Abgekasperte G8-Kampagne
Auch
wenn die G8 infolge des Aufstiegs der G20 viel an Bedeutung verloren hat,
bleibt sie ein bedeutendes Forum der Koordination der Industrieländer
untereinander. Nicht nur die diesjährige G8-Präsidentschaft Großbritanniens,
auch die britischen NGOs wollen sie nutzen, um entwicklungspolitische Akzente
zu setzen. Rund 100 NGOs haben deshalb Anfang des Jahres die Kampagne „Enough
Food for Everyone“, die sog. IF Campaign, lanciert. Die Regierung
ihrerseits ist u.a. daran interessiert, London als großzügigen
Entwicklungshilfe-Geber, der kurz vor der Erreichung des 0,7%-Ziels steht, und Premierminister
Cameron selbst als entschiedenen Kämpfer gegen den Welthunger darzustellen. Ein
Sonderevent im Rahmen der G8-Präsidentschaft ist zum Thema „Food and Nutrition“
geplant, in Anknüpfung an den zur Olympiade im letzten Jahr inszenierten
„Hungergipfel“ und die ebenfalls im letzten Jahr gegründete G8-Initiative „New
Alliance for Food Security and Nutrition in Africa“.
Das
bietet für die Zivilgesellschaft sicher zahlreiche Anknüpfungspunkte zur
kritischen Intervention. Doch was als kritische Kampagne daherkommt, kann seine
Regierungsnähe nicht verbergen. Da wird beispielsweise die „Leadership“
Camerons gerühmt. Höchst problematisch ist darüber hinaus, dass die nach außen
hin u.a. auf das britische Entwicklungsministerium (DFID) zielende Kampagne
nahezu komplett von diesem finanziert wird.

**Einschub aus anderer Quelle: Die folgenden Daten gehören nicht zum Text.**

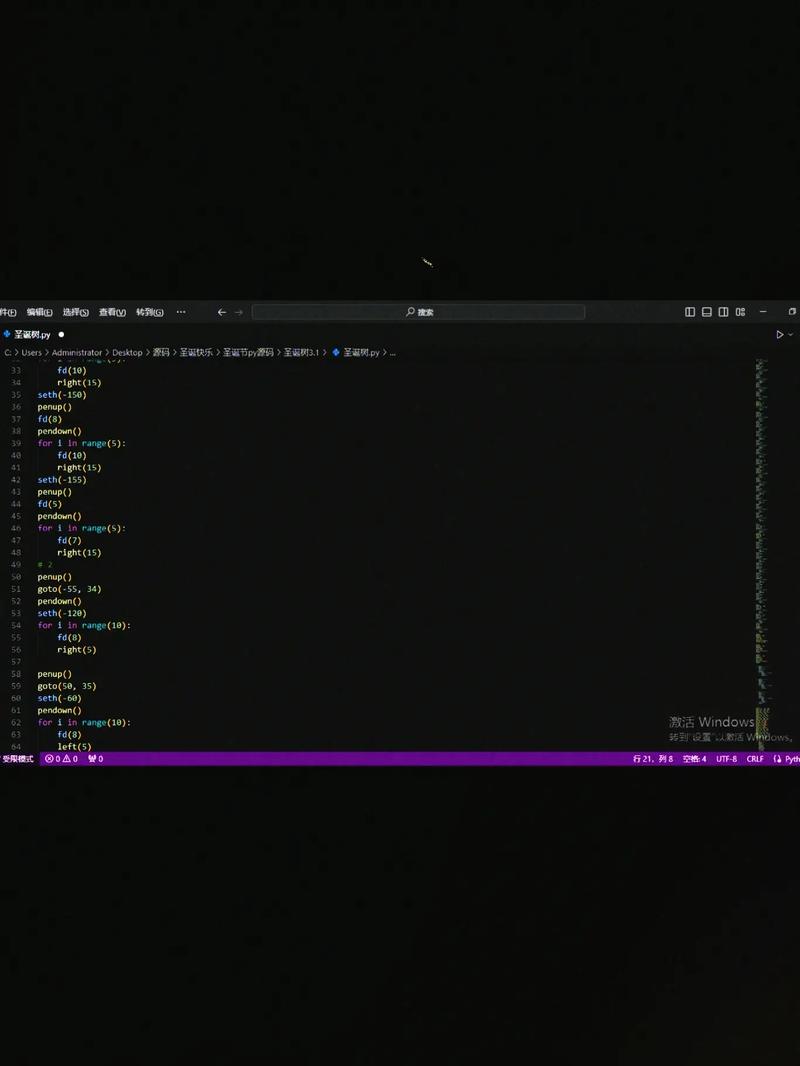Toggle the primary side bar layout icon
Image resolution: width=800 pixels, height=1066 pixels.
690,312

Auch inhaltlich wurden wesentliche
Kampagnen-Elemente bereits ein Jahr zuvor mit dem Ministerium abgekaspert, wie
jetzt die Website brightgreenscotland.org
enthüllt hat. Als Beleg wird ein Schreiben von DFID an John Hillary von War on Want angeführt.
Während
die IF Campaign im Wesentlichen von großen NGOs wie Oxfam GB, Christian Aid,
CAFOD, ActionAid und Save the Children (die sich zur BOAG – British Overseas
Aid Group – zusammengeschlossen haben) gesteuert wird, zogen es andere NGOs,
z.B. War on Want und das World Development Movement, und die Gewerkschaften
vor, der Kampagne wegen ihrer mangelnden Distanz zur Regierung fernzubleiben.
Deutlich
kritischer als das Gros der britischen Kollegen sehen offensichtlich die
deutschen NGOs die G8-Politik. Vornehmlich als Wegbereitung für private
Direktinvestitionen im afrikanischen Agrarsektor wird von ihnen die „New
Alliance for Food Security and Nutrition in Africa“ eingeschätzt, die im
letzten Mai unter der US-amerikanischen G8-Präsidentschaft ins Leben gerufen
wurde. Dies ist einem Positionspapier
(„Strukturanpassung 2.0“) zu entnehmen, das u.a. von Brot für die Welt,
Misereor, Germanwatch und Oxfam Deutschland erarbeitet wurde. In der Neuen
Allianz arbeiten die G8-Staaten mit sechs afrikanischen Staaten (Äthiopien,
Burkina Faso, Elfenbeinküste, Ghana, Mosambik, Tansania), multilateralen
Organisation (u.a. Weltbank, Welternährungsprogramm) und einigen der größten
Unternehmen des Agrar- und Ernährungsbereichs (u.a. Cargill, Syngenta,
Monsanto, Yara) zusammen. Ihr Ziel ist es, in diesen afrikanischen Ländern
sichere Rahmenbedingungen für private Investitionen im Agrarsektor zu schaffen.
Man erhofft sich, damit in den nächsten zehn Jahren 50 Millionen Menschen aus
der Armut zu befreien. Die Bundesregierung unterstützt die Neue Allianz für
Ernährungssicherheit aktiv und stellt Mittel unter dem Schirm der G8 New
Alliance bereit. Die NGOs warnen jedoch, diese Initiative nütze zwar der Agrar-
und Ernährungsindustrie, den Kleinbauern aber könnte sie schaden.